Rewrite the items below with every "Viewport" changed to "Display", keeping everything else the same.

* begin Source data *

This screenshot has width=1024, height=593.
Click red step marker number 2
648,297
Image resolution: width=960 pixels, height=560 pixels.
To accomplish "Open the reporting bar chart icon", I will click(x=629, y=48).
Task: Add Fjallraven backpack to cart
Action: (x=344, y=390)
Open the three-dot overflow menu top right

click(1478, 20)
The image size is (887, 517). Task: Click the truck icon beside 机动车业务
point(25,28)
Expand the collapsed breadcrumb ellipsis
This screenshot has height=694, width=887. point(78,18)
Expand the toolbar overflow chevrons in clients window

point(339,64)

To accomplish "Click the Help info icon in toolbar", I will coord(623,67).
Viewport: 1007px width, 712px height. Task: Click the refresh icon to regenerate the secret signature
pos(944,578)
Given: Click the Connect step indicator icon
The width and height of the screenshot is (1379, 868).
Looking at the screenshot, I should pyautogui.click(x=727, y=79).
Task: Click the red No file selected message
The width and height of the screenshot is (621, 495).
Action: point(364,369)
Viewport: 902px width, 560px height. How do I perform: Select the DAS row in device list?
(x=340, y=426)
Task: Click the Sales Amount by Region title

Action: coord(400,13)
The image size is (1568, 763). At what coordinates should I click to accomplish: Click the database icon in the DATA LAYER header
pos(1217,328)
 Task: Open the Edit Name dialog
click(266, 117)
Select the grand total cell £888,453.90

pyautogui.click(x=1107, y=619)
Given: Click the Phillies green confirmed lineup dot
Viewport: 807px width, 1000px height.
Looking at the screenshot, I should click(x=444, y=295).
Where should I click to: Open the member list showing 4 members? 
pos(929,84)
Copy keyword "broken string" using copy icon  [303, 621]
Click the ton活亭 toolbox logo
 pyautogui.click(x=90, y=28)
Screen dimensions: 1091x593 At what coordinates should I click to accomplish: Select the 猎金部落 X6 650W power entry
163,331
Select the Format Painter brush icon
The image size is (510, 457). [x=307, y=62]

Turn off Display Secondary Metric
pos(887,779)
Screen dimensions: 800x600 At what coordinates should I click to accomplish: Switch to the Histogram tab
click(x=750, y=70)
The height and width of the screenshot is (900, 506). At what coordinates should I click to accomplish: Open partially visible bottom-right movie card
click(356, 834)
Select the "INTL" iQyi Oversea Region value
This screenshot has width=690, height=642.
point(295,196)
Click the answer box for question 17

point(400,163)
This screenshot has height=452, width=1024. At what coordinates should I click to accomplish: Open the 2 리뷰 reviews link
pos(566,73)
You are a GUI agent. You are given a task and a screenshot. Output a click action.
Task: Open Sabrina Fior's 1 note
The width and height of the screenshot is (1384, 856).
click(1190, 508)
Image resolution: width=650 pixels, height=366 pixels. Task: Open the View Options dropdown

* end Source data *

**Complete response:**
This screenshot has width=1024, height=593.
Click red step marker number 2
648,297
Image resolution: width=960 pixels, height=560 pixels.
To accomplish "Open the reporting bar chart icon", I will click(x=629, y=48).
Task: Add Fjallraven backpack to cart
Action: (x=344, y=390)
Open the three-dot overflow menu top right

click(1478, 20)
The image size is (887, 517). Task: Click the truck icon beside 机动车业务
point(25,28)
Expand the collapsed breadcrumb ellipsis
This screenshot has height=694, width=887. point(78,18)
Expand the toolbar overflow chevrons in clients window

point(339,64)

To accomplish "Click the Help info icon in toolbar", I will coord(623,67).
Display: 1007px width, 712px height. Task: Click the refresh icon to regenerate the secret signature
pos(944,578)
Given: Click the Connect step indicator icon
The width and height of the screenshot is (1379, 868).
Looking at the screenshot, I should pyautogui.click(x=727, y=79).
Task: Click the red No file selected message
The width and height of the screenshot is (621, 495).
Action: point(364,369)
Display: 902px width, 560px height. How do I perform: Select the DAS row in device list?
(x=340, y=426)
Task: Click the Sales Amount by Region title

Action: coord(400,13)
The image size is (1568, 763). At what coordinates should I click to accomplish: Click the database icon in the DATA LAYER header
pos(1217,328)
 Task: Open the Edit Name dialog
click(266, 117)
Select the grand total cell £888,453.90

pyautogui.click(x=1107, y=619)
Given: Click the Phillies green confirmed lineup dot
Display: 807px width, 1000px height.
Looking at the screenshot, I should click(x=444, y=295).
Where should I click to: Open the member list showing 4 members? 
pos(929,84)
Copy keyword "broken string" using copy icon  [303, 621]
Click the ton活亭 toolbox logo
 pyautogui.click(x=90, y=28)
Screen dimensions: 1091x593 At what coordinates should I click to accomplish: Select the 猎金部落 X6 650W power entry
163,331
Select the Format Painter brush icon
The image size is (510, 457). [x=307, y=62]

Turn off Display Secondary Metric
pos(887,779)
Screen dimensions: 800x600 At what coordinates should I click to accomplish: Switch to the Histogram tab
click(x=750, y=70)
The height and width of the screenshot is (900, 506). At what coordinates should I click to accomplish: Open partially visible bottom-right movie card
click(356, 834)
Select the "INTL" iQyi Oversea Region value
This screenshot has width=690, height=642.
point(295,196)
Click the answer box for question 17

point(400,163)
This screenshot has height=452, width=1024. At what coordinates should I click to accomplish: Open the 2 리뷰 reviews link
pos(566,73)
You are a GUI agent. You are given a task and a screenshot. Output a click action.
Task: Open Sabrina Fior's 1 note
The width and height of the screenshot is (1384, 856).
click(1190, 508)
Image resolution: width=650 pixels, height=366 pixels. Task: Open the View Options dropdown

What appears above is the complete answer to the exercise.